One of these men is Phithack Phaodee, the head coach of the program. He has used his personal connections to occasionally let the boys practice on a professional practice field at a local soccer club. His fun, but firm, practice sessions are orderly and disciplined. It’s clear that the boys look up to him with respect.
Parents Join the Battle
“Parents have told me,” said Wanchai, “that in the past, when they had to go work, the children would go missing all night. Now, because they’re so tired from the soccer practice, they sleep instead! So the children stay home and are well rested for school the next morning. They are very happy about that!”
In fact, when heavy rains made their home field muddy and unplayable, the parents themselves pitched in with the cost for the boys to practice on an artificial grass field so they could be ready for an upcoming tournament.
Winning the Good Fight
The benefits of the program are undeniably obvious. To date, not a single boy who has enrolled in the Acts of Grace Church soccer program has later entered the sex trade. Wanchai calls it “automatic protection.” Simply registering a child with Compassion and entering him into the program keeps him out of the hands of recruiters. What’s more, according to Wanchai, “Already, two or three children have come to believe in Jesus through this program!”
Children are staying home at night, sleeping well, eating better and have good male role models in their lives. The church is now expanding their ministry by creating a volleyball team for girls to protect them from the sex trade recruiters.

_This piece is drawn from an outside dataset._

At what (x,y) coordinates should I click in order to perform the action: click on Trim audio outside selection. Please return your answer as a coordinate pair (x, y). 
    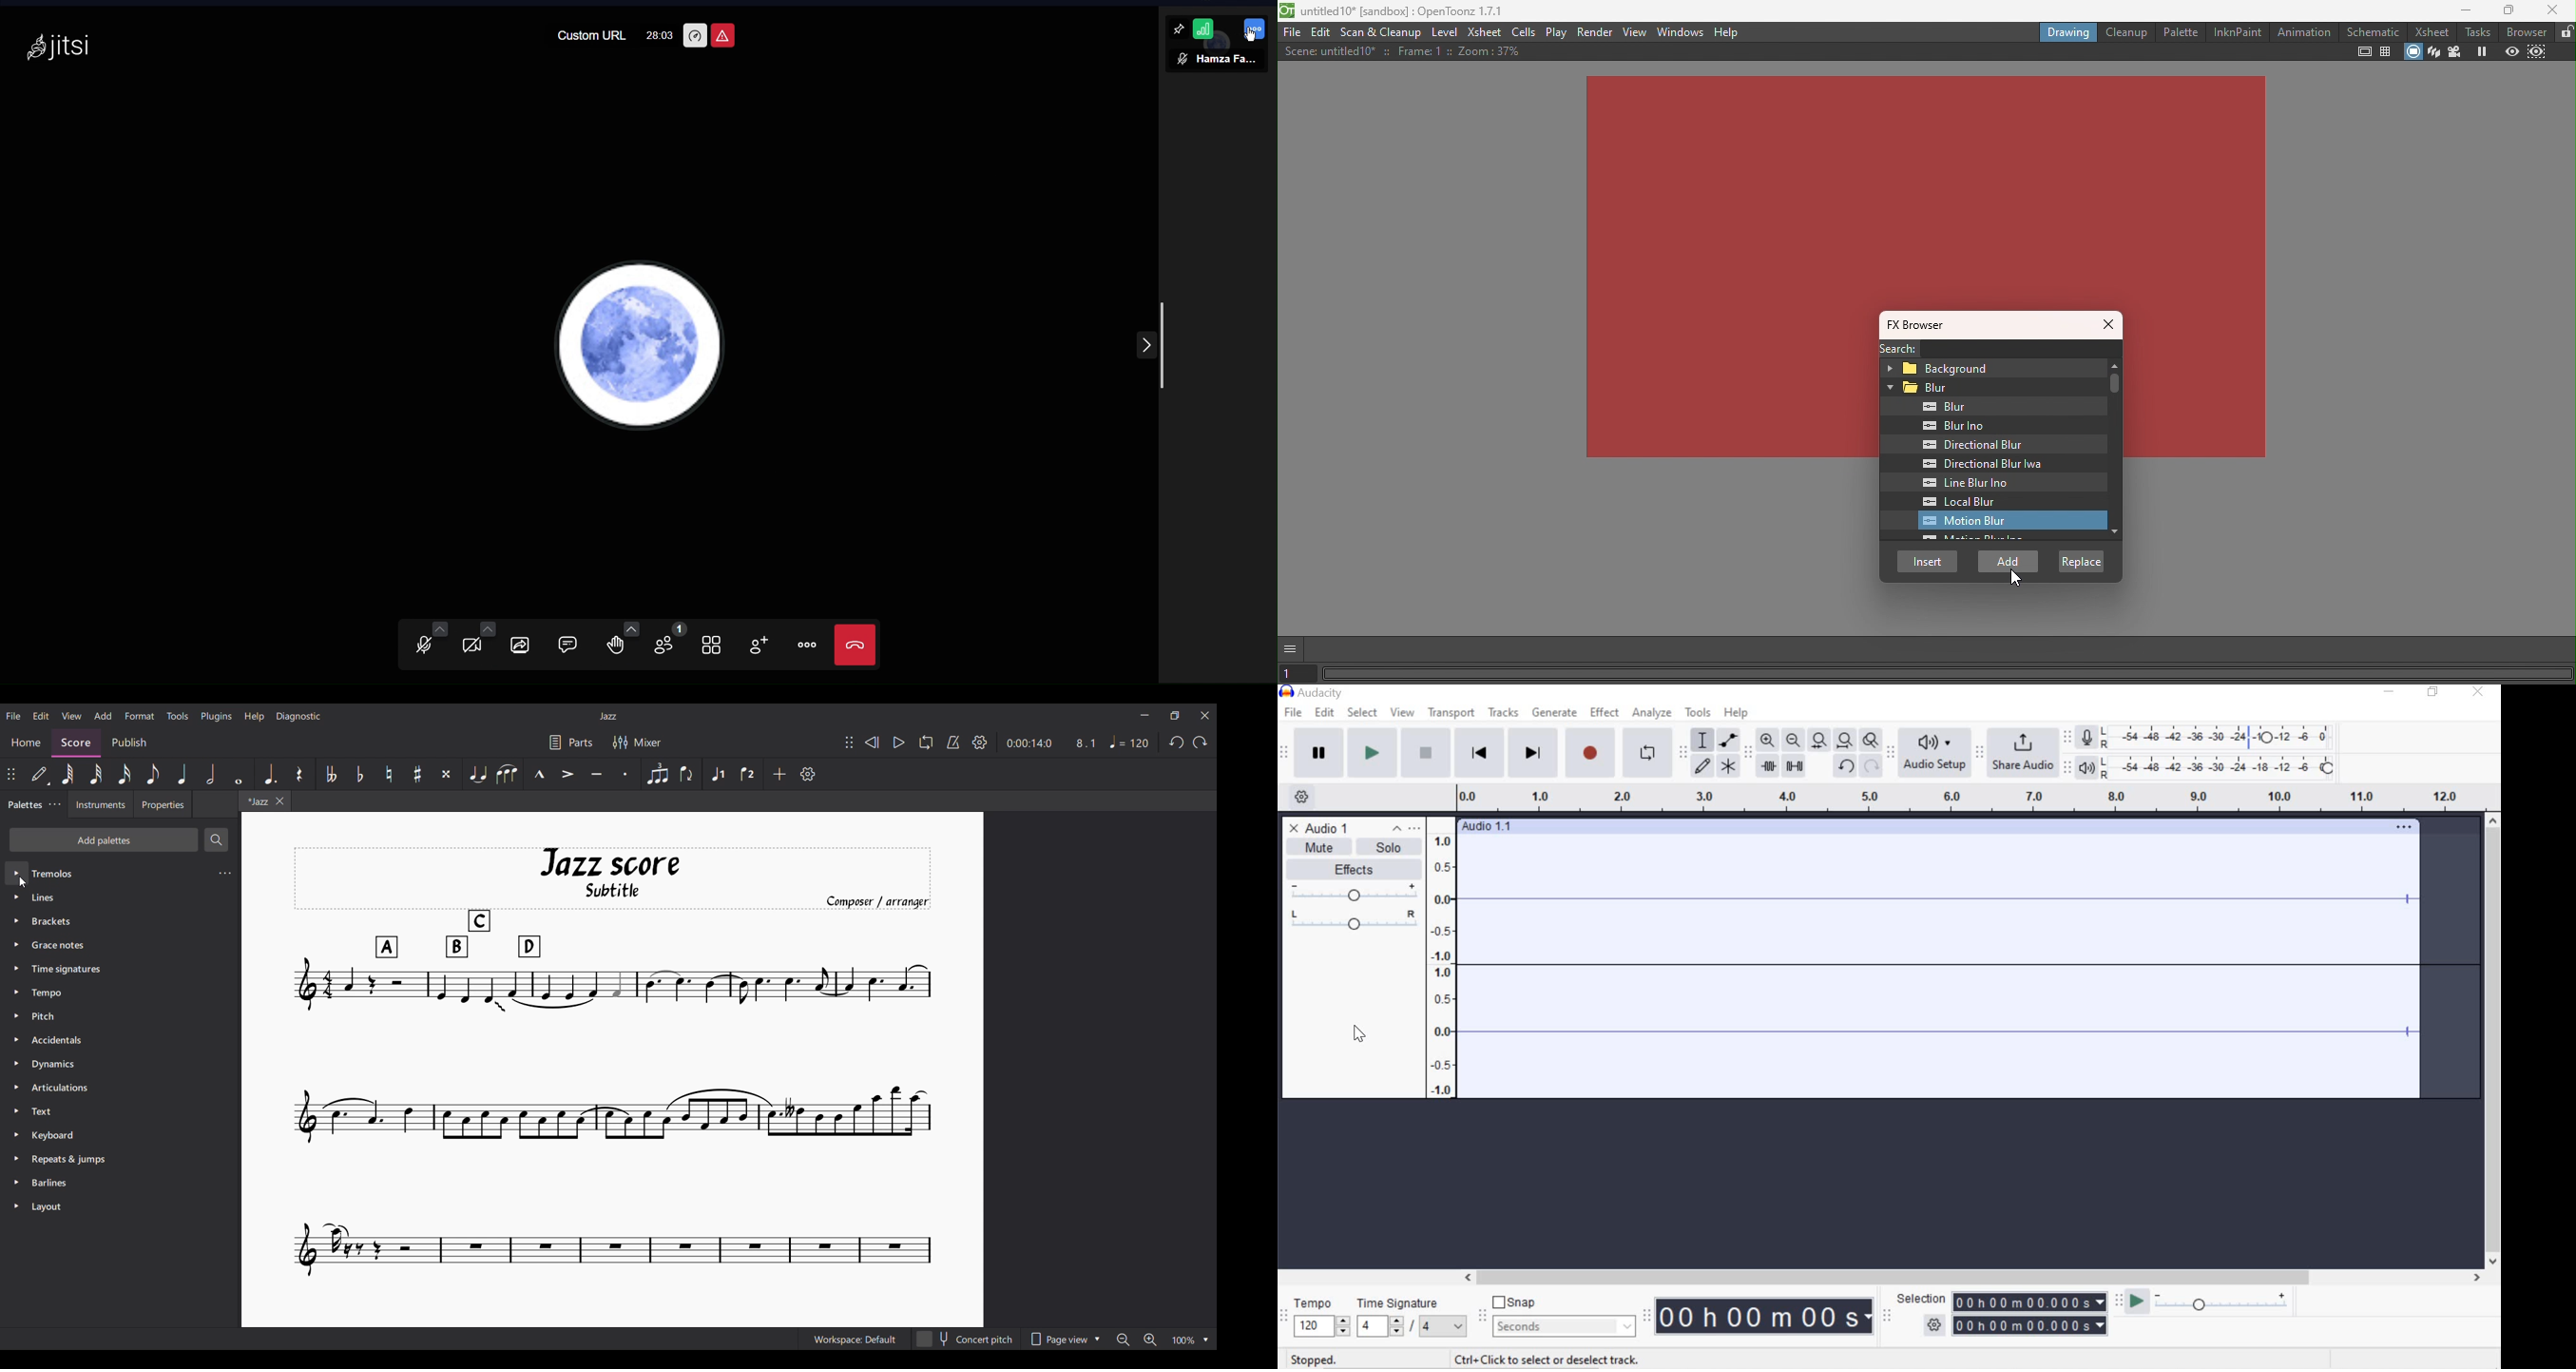
    Looking at the image, I should click on (1768, 765).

And what of the recruiters? Wanchai hasn’t seen them coming around the slum at all this year. “Apparently, the boys are too busy with soccer,” he says. After cutting off the supply, recruiters have stopped coming to the Kampang Ngam area, and a vicious cycle of entrapment is being stopped.
Our mission of rescuing children from poverty in Jesus’ name is often served best by prevention.
In this case, preventive actions by the church in a dark and dangerous world have kept many children out of a life of sadness and death. After trading late-night game parlors for sunshine on a soccer field, children are seeing hope for the first time. As they continue through the Child Sponsorship Program, they will learn to achieve goals beyond the soccer field — goals that will lead to a life rescued from poverty.